C'était la première fois qu'une présidente sortante devait subir le test d'une élection; d'ordinaire, le principal élu de la FCFA a les coudées franches de poursuivre au-delà de son premier mandat de deux ans. Il est difficile de livrer du concret en 24 mois de représentations; ce fut d'autant plus difficile pour la présidente Sylviane Lanthier qu'elle a dû composer avec l'élection d'un nouveau gouvernement obsédé par les consultations qui ont eu pour conséquence de paralyser la machine. La ministre du Patrimoine, Mélanie Joly, prend une éternité pour bien connaître les revendications de multiples communautés minoritaires au pays... mais en attendant, bien peu se concrétise sur le terrain. Ce grand dialogue doit se poursuivre encore une bonne année. La FCFA n'a pas fini de crier au loup!
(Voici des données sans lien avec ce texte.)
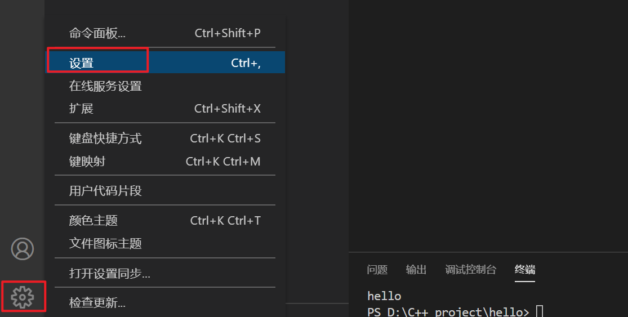Click 打开设置同步 menu entry
The height and width of the screenshot is (317, 628).
(x=165, y=273)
Dans plusieurs provinces, les associations de francophones ont témoigné leur impatience. Mme Lanthier s'est retrouvée dans une position attentiste et elle en a payé le prix lorsque l'Albertain Jean Johnson a dévoilé ses intentions de briguer la présidence. Son message principal? Celui d'un homme d'action. Pas difficile de lire entre les lignes que Mme Lanthier était associée à... l'inaction. Souvent bien malgré elle. 

Conjointement à ce virage, il y a aussi celui à la direction générale. Suzanne Bossé a quitté fin 2016, et Alain Dupuis, un jeune leader Franco-ontarien, accompagnera le nouveau président. 

Cette dichotomie entre action et inaction, entre négociation et revendication est au coeur du dilemme constant que vit la FCFA. D'un côté, la FCFA a la main tendue vers Ottawa pour obtenir du fédéral des fonds qui serviront à la fois à son propre fonctionnement et à financer des services pour les communautés francophones du pays. Le proverbe dit que l'on n'attire pas les mouches avec du vinaigre. La FCFA doit mesurer les reproches qu'elle lance au gouvernement fédéral car s'il y en a trop, il peut retarder à sortir son chéquier. Sylviane Lanthier a-t-elle été trop conciliante, trop patiente devant les hésitations d'Ottawa? Plusieurs représentants des communautés francophones le croyaient. Lorsqu'est venu le moment du vote, samedi, elle n'a glané que 9 des 18 votes exprimés. Sentant que le tapis lui glissait sous les pieds, elle aurait dû faire la chose honorable et se désister. Son leadership était déjà suffisamment meurtri. Un second vote, quelques minutes plus tard, a scellé l'issue: M. Johnson se voyait confier la présidence.

Nous verrons si son approche d'action sera plus bénéfique. La tâche est ardue: on viste stimuler l'immigration francophone à destination des communautés minoritaires, sans succès. Le gouvernement Trudeau n'a montré aucun appétit à s'immiscer dans la désignation bilingue d'Ottawa. Les médias qui desservent les minorités crient à l'aide, mais rien ne vient. Et la Loi sur les langues officielles continue d'être bafouée... et il n'y a même pas de commissaire pour sonner l'alarme.

Jean Johnson arrive à la tête de la FCFA avec les meilleures intentions du monde. Souhaitons-lui bonne chance, il en aura besoin.